Damals wurden in den botanischen Gärten der Universitäten Europäer:innen ausgebildet, um westliches Wissen über produktivere landwirtschaftliche Anbaumethoden in den Globalen Süden zu bringen, produktiveres Saatgut zu entwickeln – ganz im Sinne kapitalistischer Naturausbeutung. Bis heute passiert Gleiches an den gleichen Orten – z. B. In Witzenhausen bzw. Kassel, wo Mitarbeiter:innen der deutschen sog. „Entwicklungszusammenarbeit“ für die GIZ ausgebildet werden[5]. Und auch in Bonn gibt es an der Landwirtschaftlichen Fakultät einen Studiengang, der ähnliche Wurzeln hat: „Master of Science Agricultural Science and Resource Management in the Tropics and Subtropics”[6]
Botanische Gärten und Nutzpflanzengärten im Kolonialismus
In den Nutzpflanzengärten war das Ziel der Forschung, die Produktivität der Nutzpflanzen zu steigern, um die Versorgung der europäischen Bevölkerung mit diesen Lebensmitteln zu sichern. Diese Gärten werden somit auch als agronomisch-botanisches Fundament der Kolonialherrschaft bezeichnet. In dieser Zeit wurde Botanik zur nationalen Aufgabe erklärt – jede Kolonialmacht verfolgte das Interesse, durch gesteigerte Anbaumengen in den eigenen Kolonien unabhängiger von Importprodukten wie Kaffee aus anderen Kolonien zu werden.
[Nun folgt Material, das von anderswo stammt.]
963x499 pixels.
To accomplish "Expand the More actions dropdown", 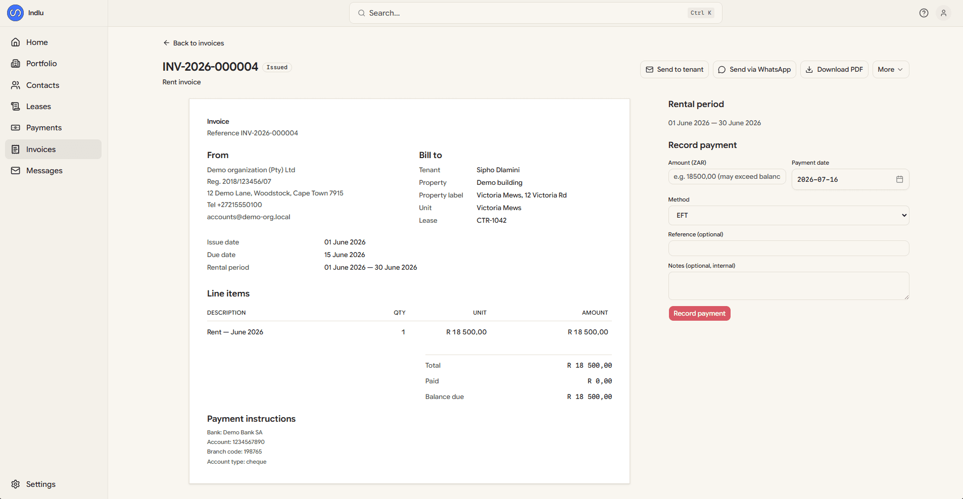I will (x=890, y=70).
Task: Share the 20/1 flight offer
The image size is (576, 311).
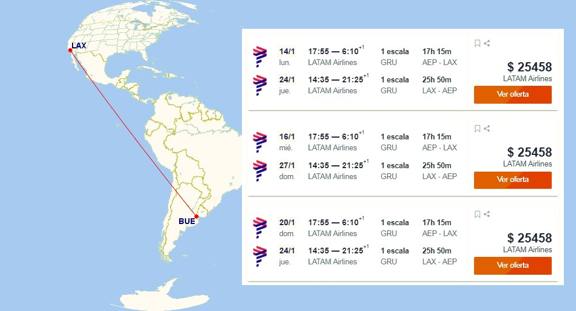Action: tap(487, 214)
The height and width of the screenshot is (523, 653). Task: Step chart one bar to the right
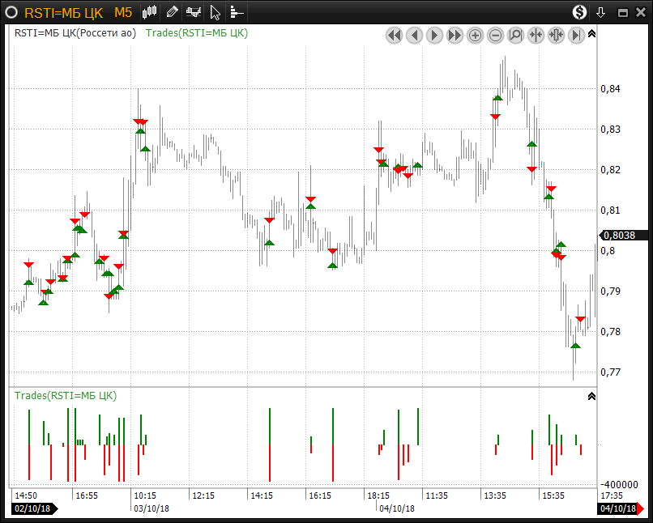(434, 35)
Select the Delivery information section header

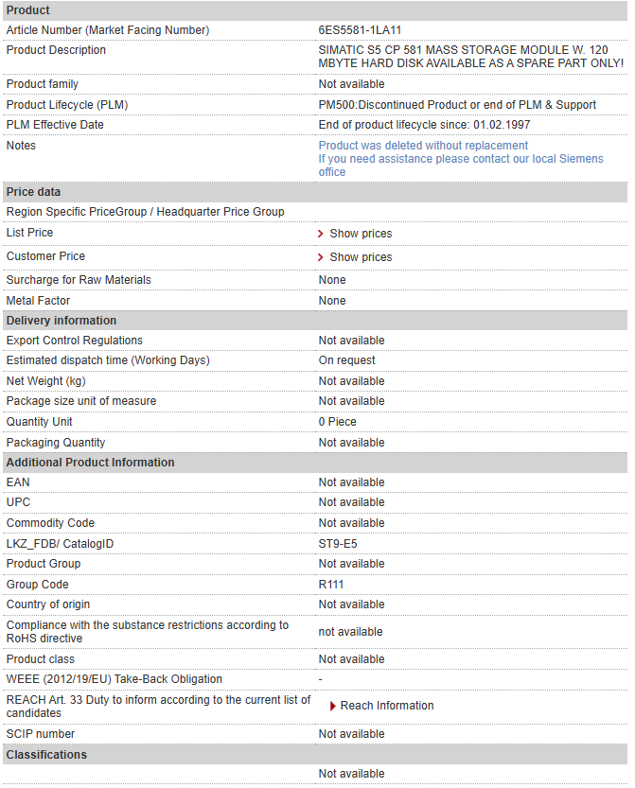point(315,321)
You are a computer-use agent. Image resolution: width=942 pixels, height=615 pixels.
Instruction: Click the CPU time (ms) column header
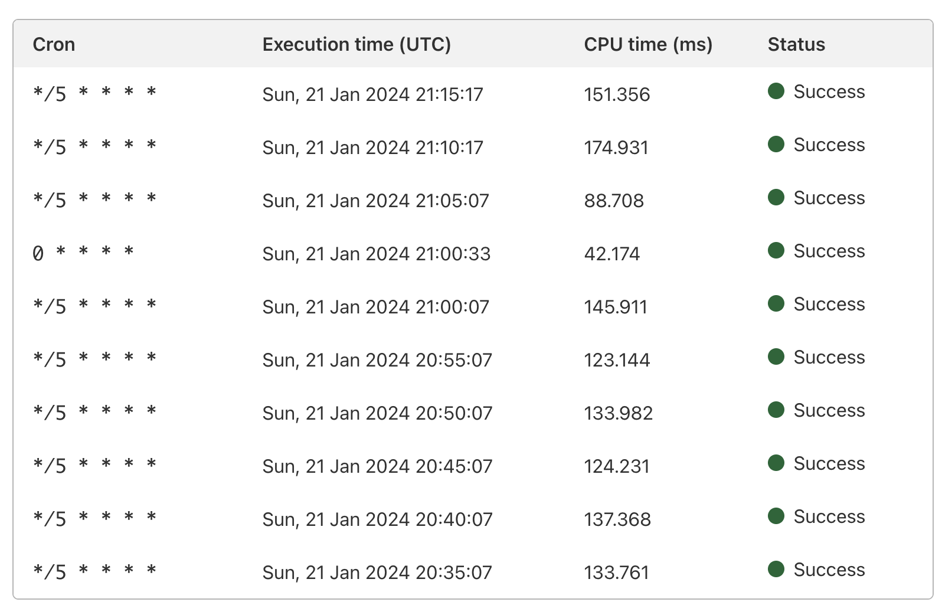[x=648, y=44]
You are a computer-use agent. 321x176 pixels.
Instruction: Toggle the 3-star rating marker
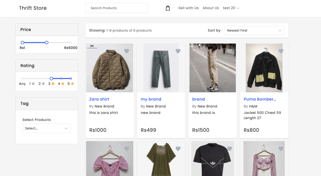51,78
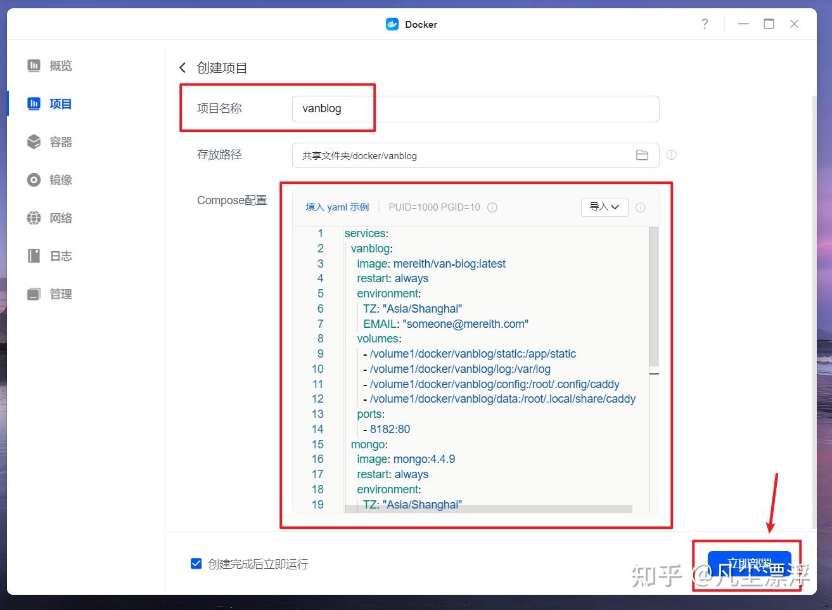Click the Docker whale logo in title bar
Image resolution: width=832 pixels, height=610 pixels.
tap(392, 24)
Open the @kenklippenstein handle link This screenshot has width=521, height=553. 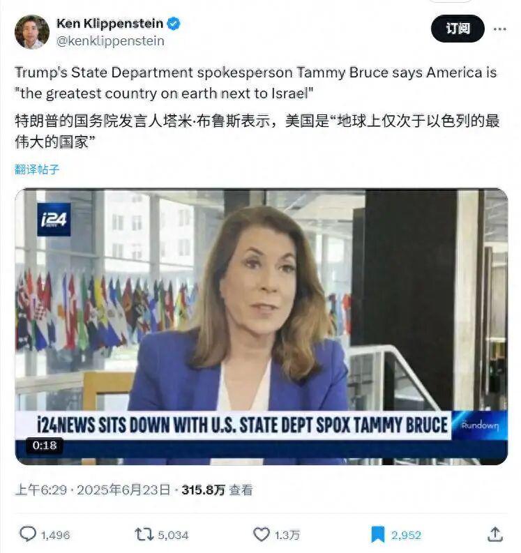coord(110,41)
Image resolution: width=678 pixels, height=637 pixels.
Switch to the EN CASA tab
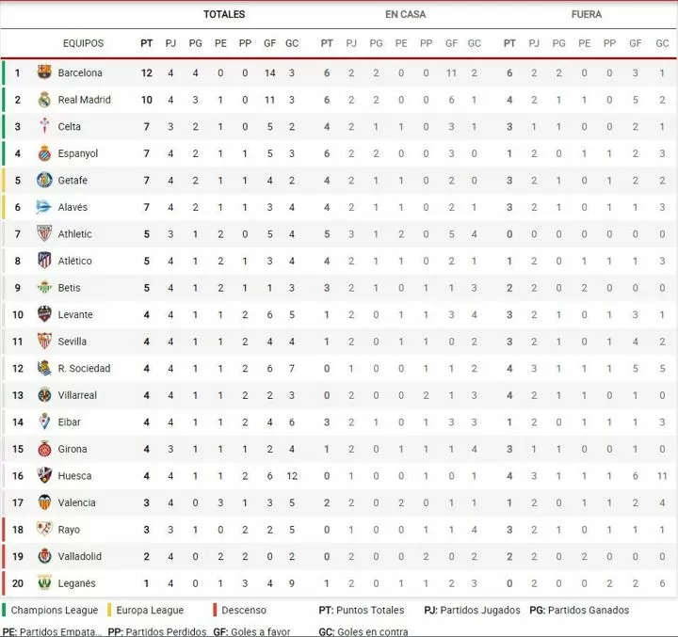click(x=405, y=14)
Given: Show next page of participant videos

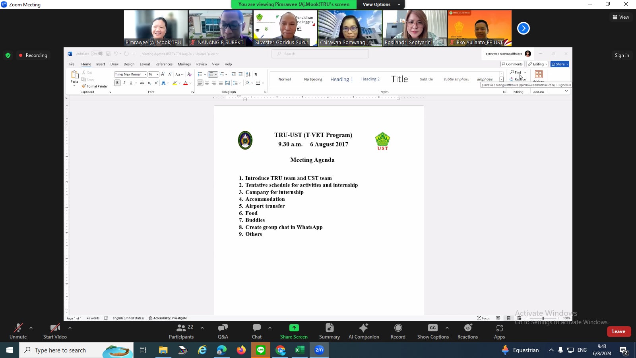Looking at the screenshot, I should click(x=523, y=28).
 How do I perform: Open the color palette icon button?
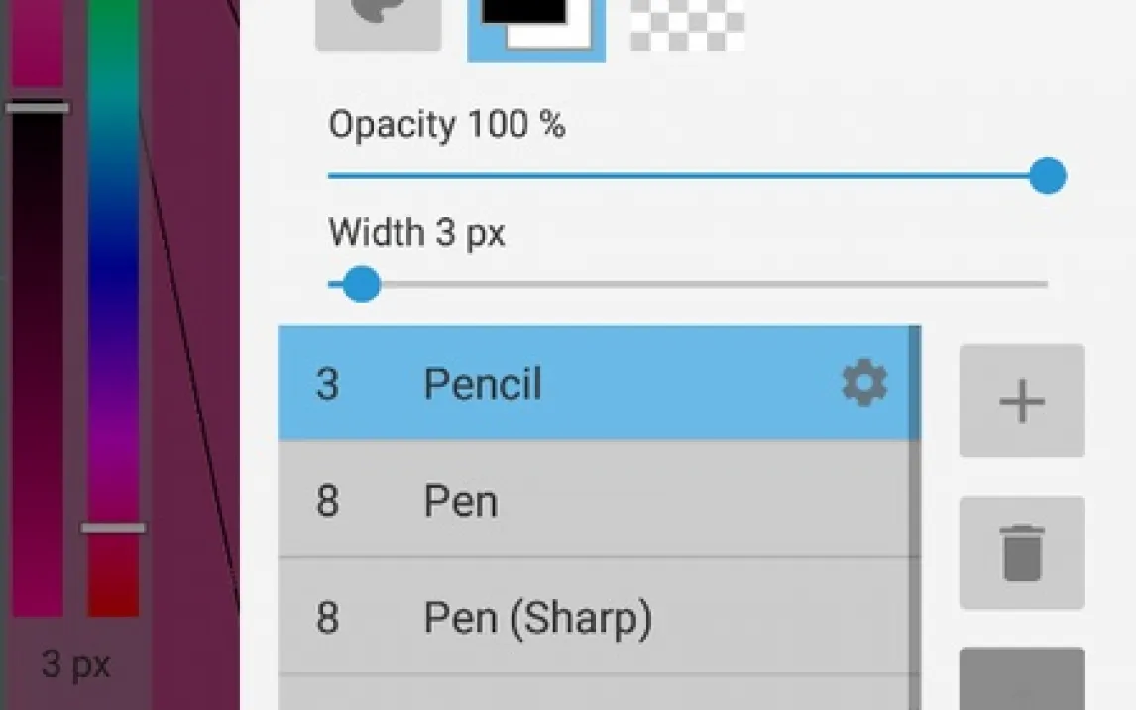378,24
In den ehemaligen Kolonien führte dies somit zum einen zu monokulturellen Anbau im großen Stil, wie es in Plantagen üblich ist. Das bekannteste Beispiel ist die Kakaopflanze, die aus Südamerika stammt und heute vor allem als westafrikanisches Gewächs bekannt ist[7]. Der zunächst vielleicht weniger bekannte Chinarindenbaum ist ein weiteres Beispiel. Justus Karl Haßkarl[8], der in Bonn zum Gärtner und Botaniker ausgebildet worden war, hat im Auftrag der niederländischen Regierung Samen und Jungpflanzen der Chinarindenbäume aus Peru gestohlen. Daraus konnte Chinin gewonnen werden, welches zu dieser Zeit (1853) das einzig bekannte Mittel gegen Malaria war. Damit legte er den Grundstein zum Monopol der Niederländer auf die Produktion des Medikaments – welches gleichzeitig weiteren Europäer:innen Reisen in die tropischen Kolonialgebiete ermöglichte. Weitere Beispiele hierfür sind Kautschuk-Pflanzen, die z. B. Von Südamerika nach Süd-Ost-Asien bzw. Ostafrika verschifft wurden, oder Sisalpflanzen, die aus Lateinamerika stammen und in Ostafrika auf Plantagen angebaut werden. Gleichzeitig findet hier eine starke Verknüpfung zwischen Ausbeutung von Arbeitskraft und Natur statt: die Arbeit in den Plantagen findet auch heute noch unter katastrophalen Umständen statt, um größtmögliche Profite, insbesondere für Unternehmen im Globalen Norden, zu erwirtschaften – Kakao ist hierfür eins der besten Beispiele.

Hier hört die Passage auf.